(Assigned task): Beginning with the line containing "Cyst Popping (88, 1540)" and ending with the last line, repeat the records exactly.

(Stored data entries)
——
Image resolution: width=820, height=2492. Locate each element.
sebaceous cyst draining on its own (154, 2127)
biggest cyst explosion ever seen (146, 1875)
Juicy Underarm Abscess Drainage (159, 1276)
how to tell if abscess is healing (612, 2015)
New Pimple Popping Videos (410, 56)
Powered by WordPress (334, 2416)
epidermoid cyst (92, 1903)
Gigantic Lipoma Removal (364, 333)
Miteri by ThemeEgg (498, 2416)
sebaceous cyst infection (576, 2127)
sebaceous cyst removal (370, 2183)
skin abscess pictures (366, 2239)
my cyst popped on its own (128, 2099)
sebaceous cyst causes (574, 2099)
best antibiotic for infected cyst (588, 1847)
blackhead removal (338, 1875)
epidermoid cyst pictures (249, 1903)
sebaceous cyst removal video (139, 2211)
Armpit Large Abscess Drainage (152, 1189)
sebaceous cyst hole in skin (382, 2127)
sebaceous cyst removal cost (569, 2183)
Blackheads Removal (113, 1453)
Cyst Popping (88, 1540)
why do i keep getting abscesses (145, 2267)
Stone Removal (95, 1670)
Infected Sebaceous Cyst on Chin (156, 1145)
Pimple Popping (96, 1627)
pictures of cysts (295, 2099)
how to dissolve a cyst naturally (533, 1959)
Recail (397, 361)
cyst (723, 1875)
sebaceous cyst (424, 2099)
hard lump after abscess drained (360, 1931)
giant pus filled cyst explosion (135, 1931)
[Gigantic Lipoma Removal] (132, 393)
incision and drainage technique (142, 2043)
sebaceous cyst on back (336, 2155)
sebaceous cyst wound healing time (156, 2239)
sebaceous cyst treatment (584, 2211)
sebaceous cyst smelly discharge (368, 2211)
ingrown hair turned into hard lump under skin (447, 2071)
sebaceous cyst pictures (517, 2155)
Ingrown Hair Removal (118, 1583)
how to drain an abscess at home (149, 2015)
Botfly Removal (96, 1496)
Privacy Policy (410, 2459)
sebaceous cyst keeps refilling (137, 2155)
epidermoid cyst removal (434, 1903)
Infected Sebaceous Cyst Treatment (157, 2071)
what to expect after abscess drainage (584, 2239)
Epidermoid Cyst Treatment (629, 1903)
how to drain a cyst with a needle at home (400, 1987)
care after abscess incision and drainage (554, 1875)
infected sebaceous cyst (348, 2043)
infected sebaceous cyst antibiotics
——
(Response area):
Cyst Popping (88, 1540)
why do i keep getting abscesses (145, 2267)
Stone Removal (95, 1670)
Infected Sebaceous Cyst on Chin (156, 1145)
Pimple Popping (96, 1627)
pictures of cysts (295, 2099)
how to dissolve a cyst naturally (533, 1959)
Recail (397, 361)
cyst (723, 1875)
sebaceous cyst (424, 2099)
hard lump after abscess drained (360, 1931)
giant pus filled cyst explosion (135, 1931)
[Gigantic Lipoma Removal] (132, 393)
incision and drainage technique (142, 2043)
sebaceous cyst on back (336, 2155)
sebaceous cyst wound healing time (156, 2239)
sebaceous cyst treatment (584, 2211)
sebaceous cyst smelly discharge (368, 2211)
ingrown hair turned into hard lump under skin (447, 2071)
sebaceous cyst pictures (517, 2155)
Ingrown Hair Removal (118, 1583)
how to drain an abscess at home (149, 2015)
Botfly Removal (96, 1496)
Privacy Policy (410, 2459)
sebaceous cyst keeps refilling (137, 2155)
epidermoid cyst removal (434, 1903)
Infected Sebaceous Cyst Treatment (157, 2071)
what to expect after abscess drainage (584, 2239)
Epidermoid Cyst Treatment (629, 1903)
how to drain a cyst with a needle at home (400, 1987)
care after abscess incision and drainage (554, 1875)
infected sebaceous cyst (348, 2043)
infected sebaceous cyst antibiotics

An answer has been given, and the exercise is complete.